The tricolored blackbird has been the subject of intensive study for several decades due to observed absences from previous portions of their range, and the conservation of the species has recently received increased attention due to the petition to list the species under the protections of the federal and state of California Endangered Species Acts. Although these petitions were declined, the tricolor remains a species of concern and the focus of conservation efforts. The Tricolored Blackbird Working Group has recently produced the Conservation Strategy, a guide to conservation efforts and a response to concerns over documented declines in the distribution and abundance of the species. These declines have occurred primarily in the 20th Century in apparent response to widespread, landscape-level changes in regions where they were formerly abundant.
Decline in Abundance
The original, pre-Columbian abundance of the tricolored blackbird is unknown and likely unknowable. The tricolor was described as the most abundant bird species in coastal southern California, in the region from Santa Barbara through San Diego, at the end of the 19th Century (Cooper in Baird and Cooper 1859, Unitt 2004). The first intensive studies dedicated to estimating tricolored blackbird abundance began in the 1930's in response to criticism of the Bureau of Biological Survey (the forerunner of the U.S. Fish & Wildlife Service) for failure to respond to perceived widespread reductions in abundance prior to 1931 (Neff 1937). Neff conducted six years of field work across large portions of the species' range, from the northern Sacramento Valley to southern California, and his abundance estimates were derived from counts of nests during or following the breeding season. Neff (1937) and his assistants studied breeding tricolored blackbirds and found single colonies consisting of up to 282,000 nests, with a maximum number of nests from a sample of 8 colonies of 491,000 nests in 1934. Extrapolating from Neff's estimates, one may conservatively estimate the number of tricolored blackbirds as in the range of 2-3 million birds in the 1930's.

DATA EXTRACT:
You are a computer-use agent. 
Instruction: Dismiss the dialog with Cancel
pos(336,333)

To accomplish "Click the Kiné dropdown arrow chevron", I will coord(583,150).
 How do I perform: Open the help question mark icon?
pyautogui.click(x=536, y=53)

---

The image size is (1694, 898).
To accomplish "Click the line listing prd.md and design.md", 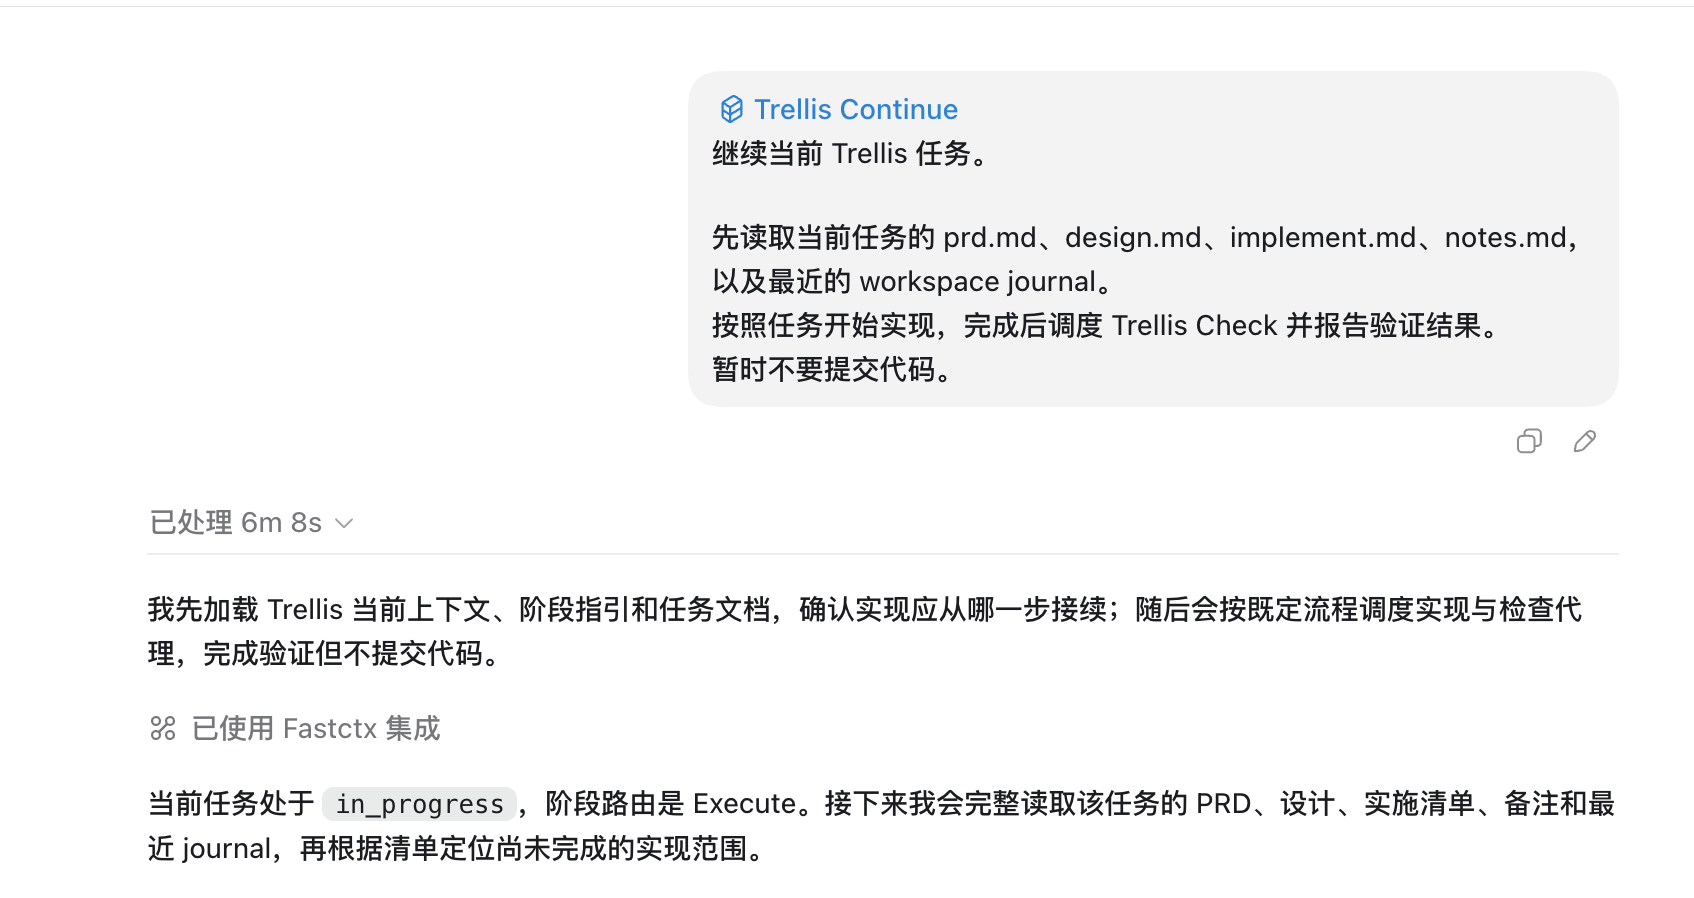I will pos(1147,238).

TASK INSTRUCTIONS:
- A) Decide whether each statement agrees with the passage on the tricolored blackbird, answering yes or no and quoting the words of the passage that settle it: (i) The petitions to list the tricolored blackbird under the federal and California Endangered Species Acts were granted. (ii) Neff's abundance estimates were based on counts of nests. (iii) The pre-Columbian abundance of the tricolored blackbird is known.
- B) Extend the passage on the tricolored blackbird, picking up after its final sentence.
The material placed after the passage on the tricolored blackbird comes from a different source.

EXPECTED RESULTS:
- A)
(i) No: "Although these petitions were declined"
(ii) Yes: "his abundance estimates were derived from counts of nests during or following the breeding season"
(iii) No: "The original, pre-Columbian abundance of the tricolored blackbird is unknown and likely unknowable."

- B)
Subsequent efforts to estimate the global population of tricolors consisted of volunteer-based surveys suggested and coordinated by Ted Beedy and Bill Hamilton. These surveys attempted to detect and estimate the sizes of all colonies across the entire state during a 3-day interval in late April, when the birds are most reliably counted. These statewide surveys began in the 1990's and produced estimates of numbers of tricolors in the range of 250,000 birds (i.e. fewer birds than had been estimated from a single colony by Neff in the 1930's), until a population low was estimated in 2000, when only 150,000 birds were counted (Hamilton 2000). The abundance of tricolors increased subsequent to the 2000 survey, due primarily, it is believed, to the annual conservation of a few, large, highly-productive early-season colonies in the San Joaquin Valley, and in 2005, a minimum population of 260,000 birds was estimated (Hamilton and Meese 2005). The 2008 triennial Statewide Survey estimated that approximately 400,000 birds exist in California, and suggest that the apparent increase in abundance in the Central Valley is continuing. However, only approximately 5,500 tricolors were observed in southern California during the 2008 Survey, and this population segment appears to be in great jeopardy of extinction.
Reasons for the Decline
The reasons for the decline of tricolors are many, but include:
- habitat losses due to water diversions and draining of wetlands
- habitat losses due to conversion to agriculture
- habitat losses due to urbanization
- deliberate shooting for sale at markets ("market-hunting")
- deliberate shooting and poisoning as agricultural pests
Taken together, these factors have reduced the available breeding and foraging habitats by transforming the landscapes in which the birds evolved, and reduced the numbers of adults by shooting and poisoning during and following the breeding season. Although deliberate shooting and poisoning were prohibited in the 1970's and 1980's, habitat losses continue.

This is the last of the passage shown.